--- Record excerpts ---
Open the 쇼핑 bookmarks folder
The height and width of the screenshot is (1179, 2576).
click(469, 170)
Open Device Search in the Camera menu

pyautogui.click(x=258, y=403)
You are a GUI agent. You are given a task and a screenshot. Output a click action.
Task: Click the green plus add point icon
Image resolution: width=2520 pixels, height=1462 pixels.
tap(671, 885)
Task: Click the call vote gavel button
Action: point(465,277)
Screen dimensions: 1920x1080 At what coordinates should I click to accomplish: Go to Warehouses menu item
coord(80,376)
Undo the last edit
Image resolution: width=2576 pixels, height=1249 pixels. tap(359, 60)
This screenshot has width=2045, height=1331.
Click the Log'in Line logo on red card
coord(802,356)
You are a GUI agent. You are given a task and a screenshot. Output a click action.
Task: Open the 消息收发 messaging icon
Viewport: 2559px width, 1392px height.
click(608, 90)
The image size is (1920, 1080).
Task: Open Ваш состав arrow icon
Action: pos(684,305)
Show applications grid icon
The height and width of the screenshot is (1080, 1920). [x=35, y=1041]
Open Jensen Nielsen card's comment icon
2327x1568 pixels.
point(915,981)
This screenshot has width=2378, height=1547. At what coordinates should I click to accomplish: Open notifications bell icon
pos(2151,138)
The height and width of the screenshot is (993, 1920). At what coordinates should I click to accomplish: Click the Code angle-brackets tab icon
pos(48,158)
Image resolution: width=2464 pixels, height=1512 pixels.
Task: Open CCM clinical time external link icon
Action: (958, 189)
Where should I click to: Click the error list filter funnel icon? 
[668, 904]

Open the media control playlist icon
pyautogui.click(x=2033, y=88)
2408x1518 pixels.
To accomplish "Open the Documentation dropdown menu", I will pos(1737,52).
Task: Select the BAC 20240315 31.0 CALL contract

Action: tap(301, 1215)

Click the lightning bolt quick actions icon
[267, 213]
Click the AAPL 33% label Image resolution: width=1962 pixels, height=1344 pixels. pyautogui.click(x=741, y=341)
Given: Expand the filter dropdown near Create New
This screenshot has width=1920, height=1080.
---
◆ Task ◆
Restate the data above exactly, keeping each word as it stands.

◆ Output of the task ◆
Open the 쇼핑 bookmarks folder
The height and width of the screenshot is (1179, 2576).
click(469, 170)
Open Device Search in the Camera menu

pyautogui.click(x=258, y=403)
You are a GUI agent. You are given a task and a screenshot. Output a click action.
Task: Click the green plus add point icon
Image resolution: width=2520 pixels, height=1462 pixels.
tap(671, 885)
Task: Click the call vote gavel button
Action: point(465,277)
Screen dimensions: 1920x1080 At what coordinates should I click to accomplish: Go to Warehouses menu item
coord(80,376)
Undo the last edit
Image resolution: width=2576 pixels, height=1249 pixels. tap(359, 60)
This screenshot has width=2045, height=1331.
Click the Log'in Line logo on red card
coord(802,356)
You are a GUI agent. You are given a task and a screenshot. Output a click action.
Task: Open the 消息收发 messaging icon
Viewport: 2559px width, 1392px height.
click(608, 90)
The image size is (1920, 1080).
Task: Open Ваш состав arrow icon
Action: pos(684,305)
Show applications grid icon
The height and width of the screenshot is (1080, 1920). [x=35, y=1041]
Open Jensen Nielsen card's comment icon
2327x1568 pixels.
point(915,981)
This screenshot has width=2378, height=1547. At what coordinates should I click to accomplish: Open notifications bell icon
pos(2151,138)
The height and width of the screenshot is (993, 1920). At what coordinates should I click to accomplish: Click the Code angle-brackets tab icon
pos(48,158)
Image resolution: width=2464 pixels, height=1512 pixels.
Task: Open CCM clinical time external link icon
Action: (958, 189)
Where should I click to: Click the error list filter funnel icon? 
[668, 904]

Open the media control playlist icon
pyautogui.click(x=2033, y=88)
2408x1518 pixels.
To accomplish "Open the Documentation dropdown menu", I will pos(1737,52).
Task: Select the BAC 20240315 31.0 CALL contract

Action: tap(301, 1215)

Click the lightning bolt quick actions icon
[267, 213]
Click the AAPL 33% label Image resolution: width=1962 pixels, height=1344 pixels. pyautogui.click(x=741, y=341)
Given: Expand the filter dropdown near Create New
This screenshot has width=1920, height=1080.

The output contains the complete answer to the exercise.